Illinois courts get flexibility on remote detention hearings as state prepares for end of cash bail
The Illinois Supreme Court issued an order Wednesday granting courts in the state greater flexibility to conduct detention hearings remotely as they brace for bail reform next month.
The announcement comes weeks before the state will eliminate cash bail under the Pretrial Fairness Act, which mandated that detention hearings be held in person within 48 hours of an arrest with few exceptions.
In announcing the order, Chief Justice Mary Jane Theis said the high court made the decision due to “the anticipated volume of investigations and hearings on pretrial detention” when the act goes into effect on Sept. 18.
“The courts will be conducting initial hearings not only for newly arrested individuals but also for the over 9,000 individuals who are currently in pretrial detention, resulting in a temporary but significant influx of these types of hearings,” the order states.
The court’s justices upheld the Pretrial Fairness Act in a historic ruling in July, making the state the first in the nation to fully eliminate cash bail as a condition of pretrial release.
With their ruling, the justices overturned a Kankakee County judge’s finding last year that the act was unconstitutional, as a flurry of lawsuits from sheriff’s and state’s attorneys’ offices across the state had contended.
The Pretrial Fairness Act was passed as part of a larger package of reforms known as the SAFE-T Act that were signed into law by Gov.
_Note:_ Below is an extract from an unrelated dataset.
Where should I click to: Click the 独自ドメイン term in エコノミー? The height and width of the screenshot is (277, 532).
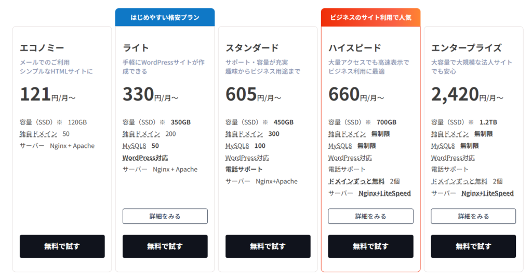(38, 134)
J.B. Pritzker in 2021.
Noting the “limited resources” of circuit courts in the state, Theis said she believed the order was necessary to ensure statewide compliance.
“The order permits chief circuit judges to enter local orders approving the operational challenges documented by the Supreme Court and to order these hearings to be conducted remotely where necessary,” the announcement states.
The court said the order was proposed by a task force that considers the use of remote hearings in the court.
The order is likely a response to concerns raised by circuit courts in jurisdictions covering large geographic areas with lower population levels.
At a presentation Tuesday afternoon to local attorneys in McHenry County, Chief Judge Michael Chmiel said the 48-hour rule had been identified as “one of the biggest” challenges to his court, particularly when holidays disrupt the court’s regular calendar.
The order will remain in place for six months, indicating the justices intend that the measure only be used as a stopgap to help court systems comply with new detention hearing requirements initially, then return to a system that largely requires in-person appearances in the future.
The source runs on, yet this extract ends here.